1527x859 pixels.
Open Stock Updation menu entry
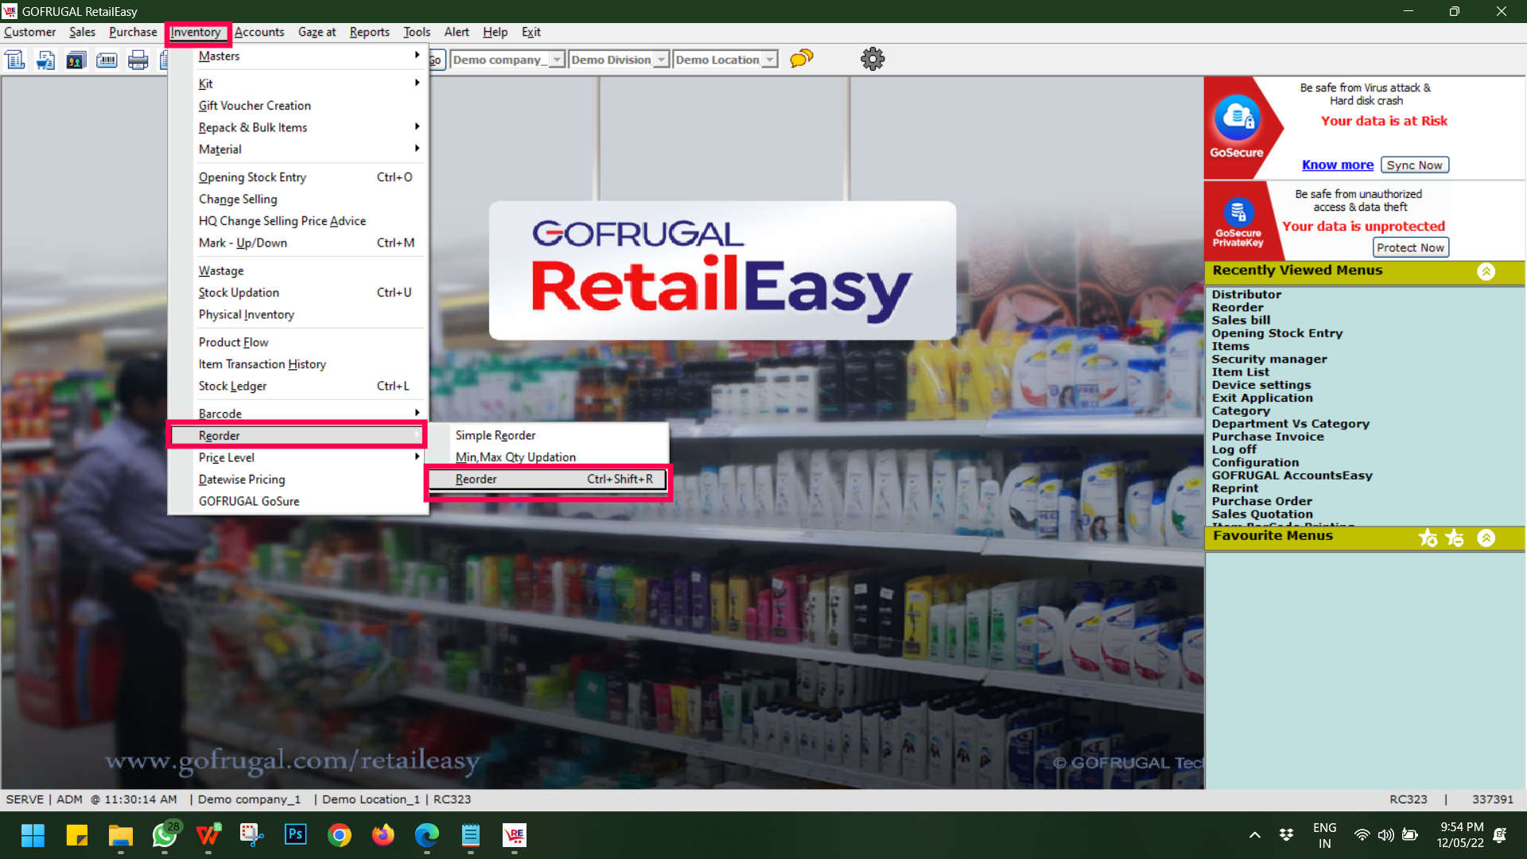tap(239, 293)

===

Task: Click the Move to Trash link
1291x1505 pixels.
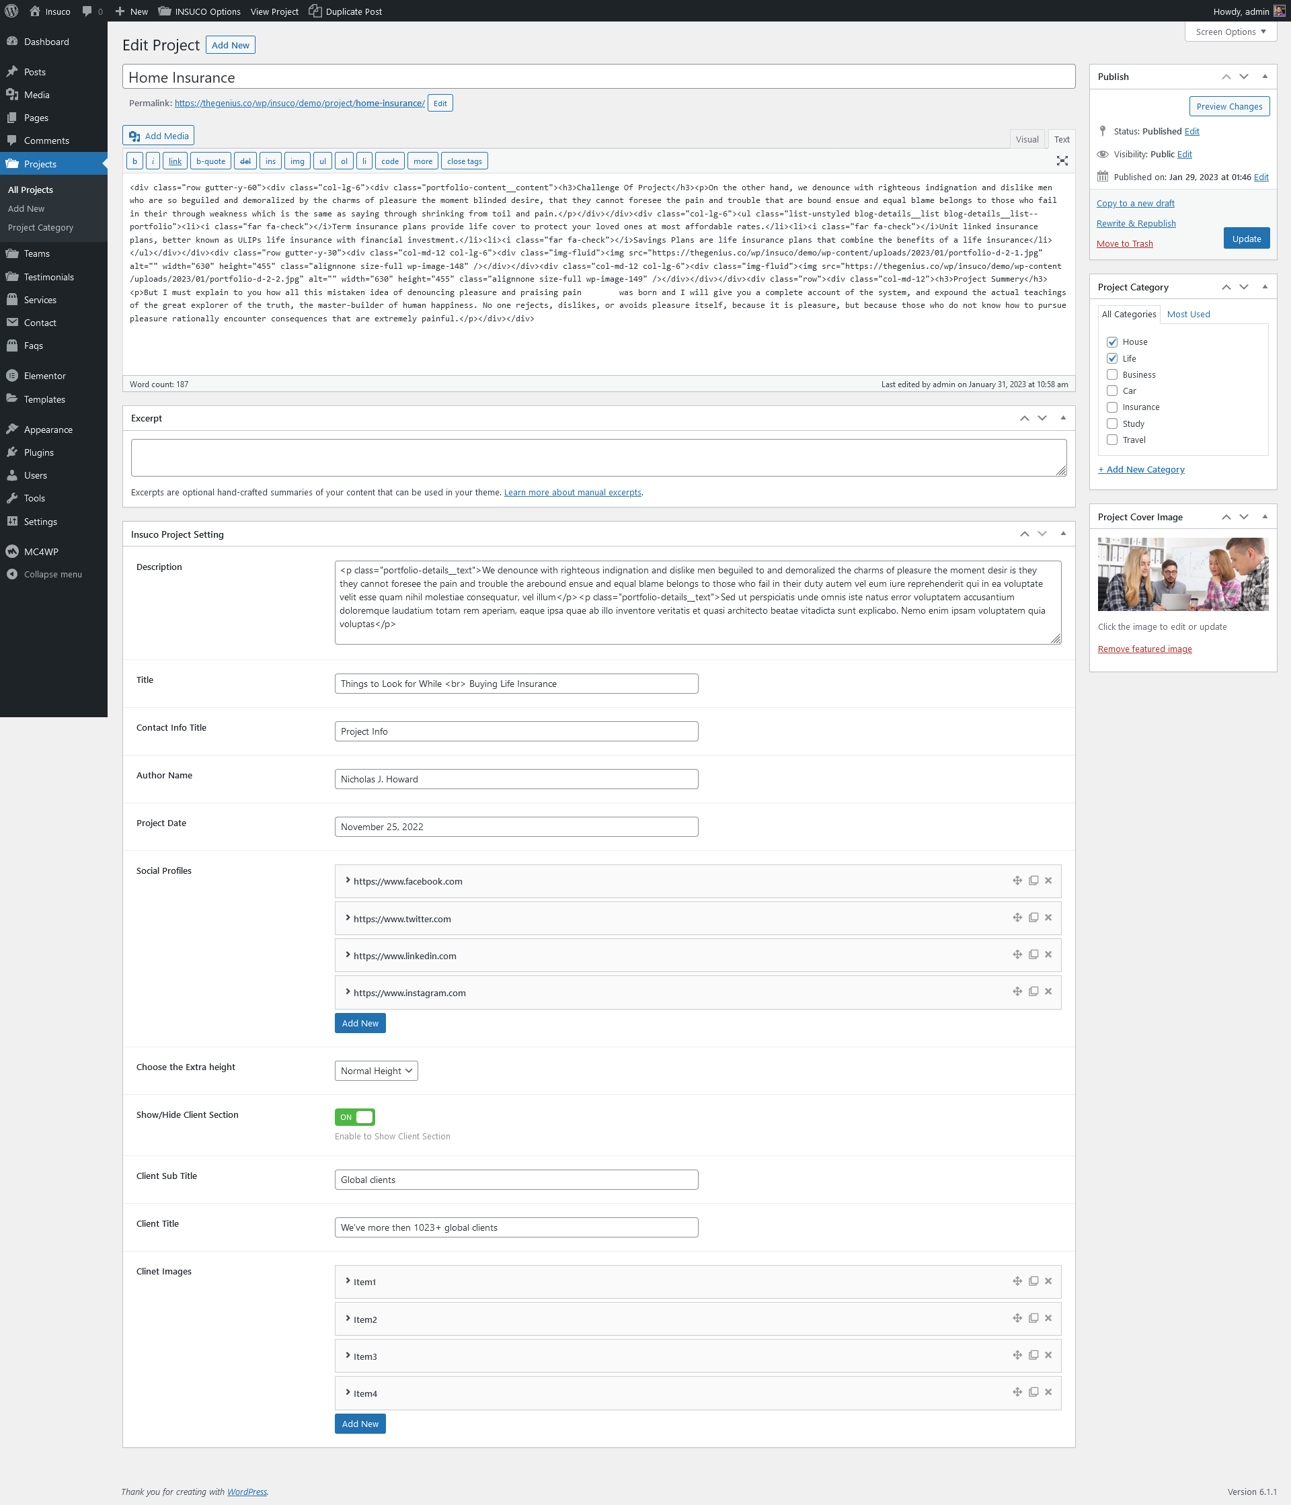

===

→ **AIM OF THE TASK**: From the listing above, repeat exactly the lines starting at the line that includes "Task: Click the Move to Trash link" and ending at the line that includes "1291x1505 pixels.", with nothing outside that span.

→ **EXERCISE ANSWER**:
Task: Click the Move to Trash link
1291x1505 pixels.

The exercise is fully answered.